▸ Task to carry out:
The answer is to consist only of an exact retyping of the lines from the one containing "Task: Click the trend analysis question text" to the end of the entries, without pictures.

▸ Input for this task:
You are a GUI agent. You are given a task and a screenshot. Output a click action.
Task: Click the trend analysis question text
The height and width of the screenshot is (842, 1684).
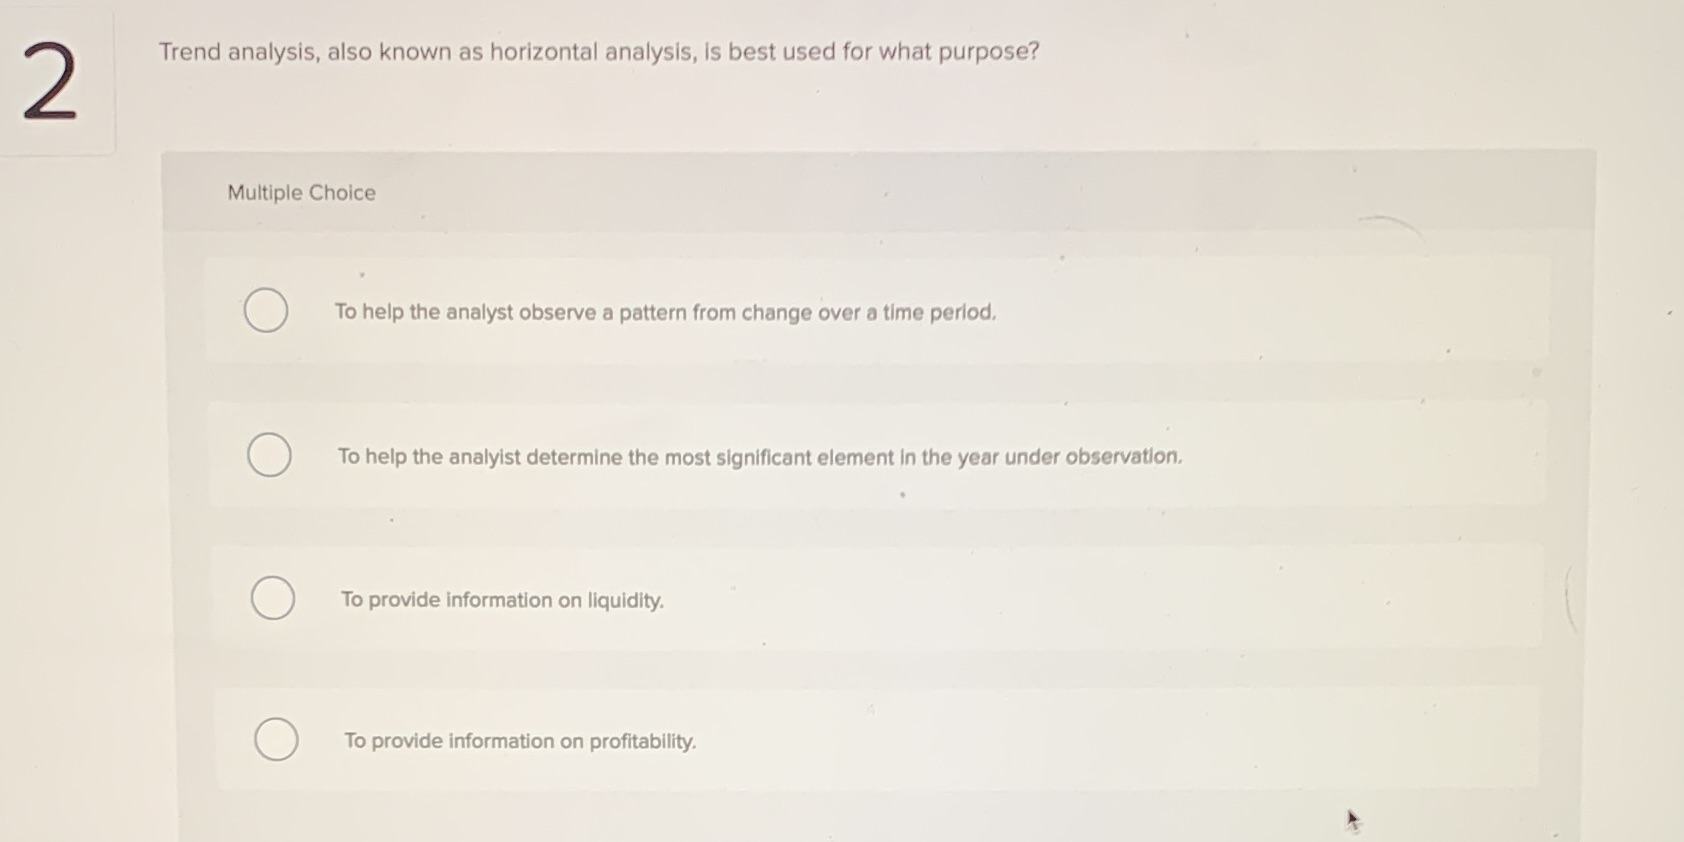(x=597, y=52)
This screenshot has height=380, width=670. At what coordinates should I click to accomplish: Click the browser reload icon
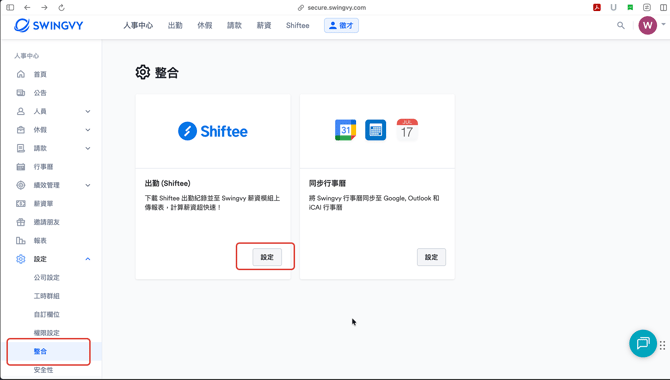[x=61, y=8]
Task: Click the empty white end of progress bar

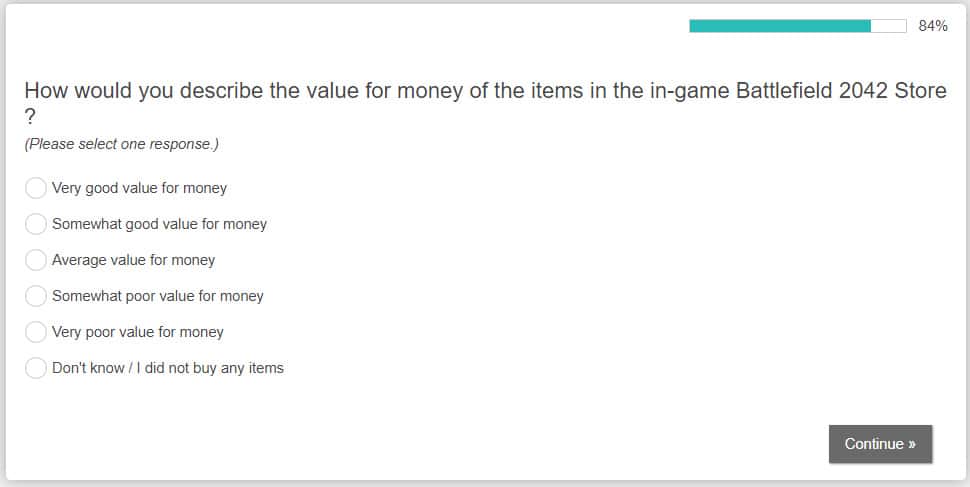Action: coord(889,26)
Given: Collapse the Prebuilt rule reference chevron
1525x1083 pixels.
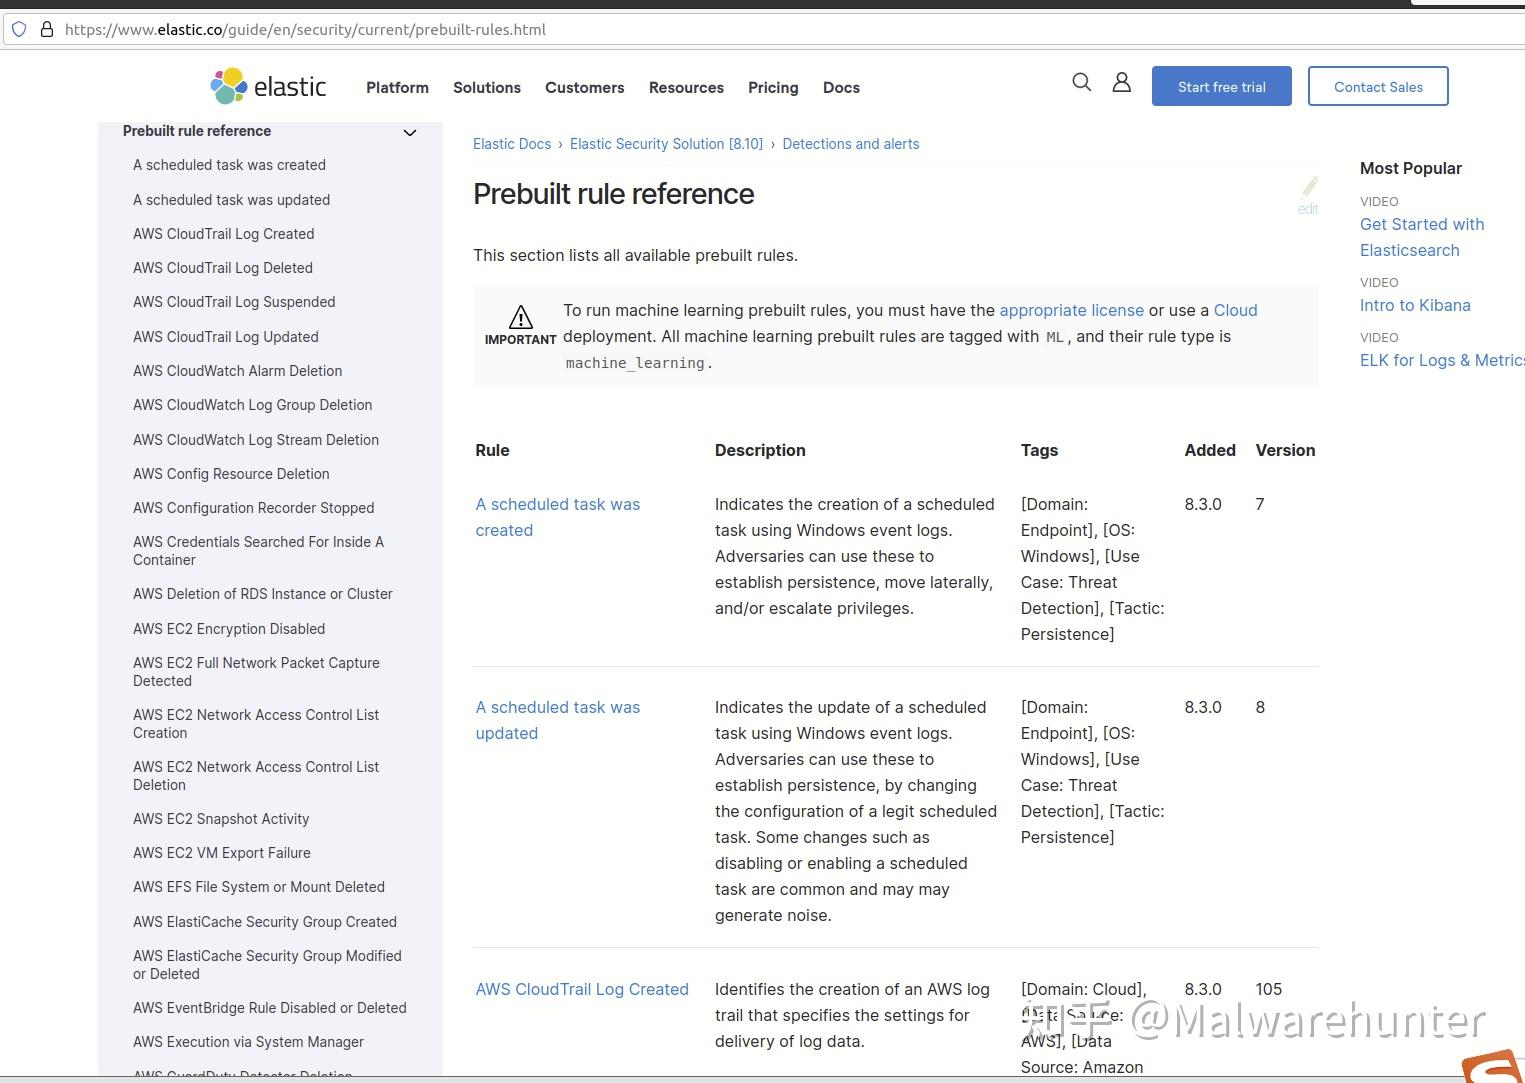Looking at the screenshot, I should click(409, 132).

▸ Written answer:
Task: Click the trend analysis question text
The height and width of the screenshot is (842, 1684).
(x=597, y=52)
This screenshot has height=380, width=670. At what coordinates should I click to accomplish: Click the browser reload icon
[x=61, y=8]
Task: Click the empty white end of progress bar

Action: coord(889,26)
Given: Collapse the Prebuilt rule reference chevron
1525x1083 pixels.
Looking at the screenshot, I should click(409, 132).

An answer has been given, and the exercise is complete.